Photographers and graphic designers got in on the action, too — Herbert Matter’s boldly manipulated amoeba-like forms and Harold Edgerton’s dizzying images of liquid splashes and tennis players in mid-smash do feel like interventions in the static representation of time and space. They’re pushes against the restrictions of two-dimensional art — elbows thrown against the frame.

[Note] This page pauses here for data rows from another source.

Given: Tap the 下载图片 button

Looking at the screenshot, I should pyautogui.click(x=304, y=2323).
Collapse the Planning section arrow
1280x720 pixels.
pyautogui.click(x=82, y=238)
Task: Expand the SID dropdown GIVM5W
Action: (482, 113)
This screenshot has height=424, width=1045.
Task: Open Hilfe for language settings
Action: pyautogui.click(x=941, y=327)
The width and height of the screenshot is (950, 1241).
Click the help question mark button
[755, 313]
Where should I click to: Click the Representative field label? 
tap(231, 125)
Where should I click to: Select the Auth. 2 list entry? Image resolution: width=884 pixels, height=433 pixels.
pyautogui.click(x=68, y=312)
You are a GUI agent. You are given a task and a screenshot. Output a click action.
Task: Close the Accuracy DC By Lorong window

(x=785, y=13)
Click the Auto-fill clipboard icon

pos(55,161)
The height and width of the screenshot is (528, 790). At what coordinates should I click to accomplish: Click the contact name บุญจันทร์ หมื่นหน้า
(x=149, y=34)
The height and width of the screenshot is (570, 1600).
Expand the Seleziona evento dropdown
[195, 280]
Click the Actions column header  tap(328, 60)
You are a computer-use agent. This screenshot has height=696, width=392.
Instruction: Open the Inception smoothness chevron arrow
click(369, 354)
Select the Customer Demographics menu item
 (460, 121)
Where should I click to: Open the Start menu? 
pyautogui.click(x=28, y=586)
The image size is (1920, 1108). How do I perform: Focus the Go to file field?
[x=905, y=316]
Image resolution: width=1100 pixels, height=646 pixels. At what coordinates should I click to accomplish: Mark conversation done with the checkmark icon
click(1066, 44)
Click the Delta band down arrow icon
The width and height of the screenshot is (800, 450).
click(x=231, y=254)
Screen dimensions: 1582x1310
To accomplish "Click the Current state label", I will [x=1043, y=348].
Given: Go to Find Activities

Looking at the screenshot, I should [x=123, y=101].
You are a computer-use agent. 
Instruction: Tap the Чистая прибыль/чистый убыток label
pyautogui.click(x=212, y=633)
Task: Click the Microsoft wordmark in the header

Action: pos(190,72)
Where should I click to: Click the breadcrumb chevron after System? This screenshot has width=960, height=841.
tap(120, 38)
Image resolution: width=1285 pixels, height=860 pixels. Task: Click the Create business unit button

Some pieces in the show do directly reference scientists or scientific phenomena. The cheekiest is Isamu Noguchi’s “E=MC2,” a star-like papier-mâché sculpture that protrudes from the wall as if it was shot there by a cannon. It does suggest unexploded ordnance, which may be part of Noguchi’s point: world-changing ideas are potentially dangerous. In “Self-Portrait,” Helen Lundeberg takes the challenge of Dimensionism literally, depicting a poised brush, and her hand on a sphere in a canvas inside her canvas. Much of the first gallery of the show engages the 1925 total solar eclipse, an event that surely felt auspicious to an avant-garde hungry for signs of reversal and reordering. Calder, the exhibit suggests, was inspired by the transit of the moon across the sun to create his mobiles. The Delaunays, mesmerized as they were by light and color, attempted to capture both solar and electromagnetic waves in various works. Sonia Delaunay’s arresting canvases are studies in rhythm, color, and unimpeded movement. They fall on the eye like jazz brushes on a snare-head.

The chromatic and geometric experiments of the Delaunays point directly to a piece at the tail-end of the show: Dorothea Tanning’s “Midi et demi,” an ever-blooming chrysanthemum of a painting.

Although it was completed two decades after Sirató’s manifesto, it’s hard to imagine a better expression of the ideas he was driving toward. Here, the line has no tyranny: it’s bent, twisted and beckoning, pulling the viewer in closer and revealing its secrets slowly. This is a painting to be dissolved in. It respects no boundaries, and you wouldn’t want it to.

Better yet is a sculpture by an artist whose works I’ve rarely seen outside of textbooks: Russian constructivist Naum Gabo. It’s a person-sized latticework of metal cables stretched, as if by magnets, at its poles. “Vertical Construction No. 2 (The Waterfall)” does indeed achieve the quality of liquid, but it also pulls like a nylon. And like an office tower, it promises unknowable depths amidst the girders.

All these works are deeply respectful of science and mathematics, but none are overawed by either. Instead, they see physics as the cornerstone of a world transformed, remade in the name of clarity, with old forms swept away like so many cobwebs. These artists were participants in that endeavor — none more than Lázsló Moholy-Nagy, Sirató’s fellow Hungarian, and in outlook, the model Dimensionist. “Lightplay: Black-White-Gray,”a film by Moholy-Nagy, plunges the viewer into the shadowed interior of a machine. It feels precisely calibrated, impersonal, inevitable as the future.

The final gallery in the Zimmerli exhibition looks at the relationship between Dimensionism and Eastern European socialism and the application of the forward-looking aesthetic to utopian projects. Faith that machinery and technology point toward an egalitarian future might seem naïve a century later, but the purity of its expression has left us a lasting artistic legacy.

In 2019, it can be hard to find anyone with a good word for scientists. Our new understanding of time and space didn’t free us from the grim obligations of the here and now. Technology, we believe, has created a dystopia, and we look to the arts to spring us free from the cold digital world that the innovators have made. Just as Sirató’s faith in the transformative possibilities of physics was more than mere idealism, there’s certainly some truth to this critique. Nevertheless, it’s good to see a show that reminds us that the artistic imagination and the scientific imagination have always been closely related, and that scientists and artists are, and always have been, fellow travelers on a long journey into the unknown.

“Dimensionism: Modern Art in the Age of Einstein” will run at the Zimmerli Art Museum in New Brunswick through Jan. 5. Visit zimmerlimuseum.rutgers.edu.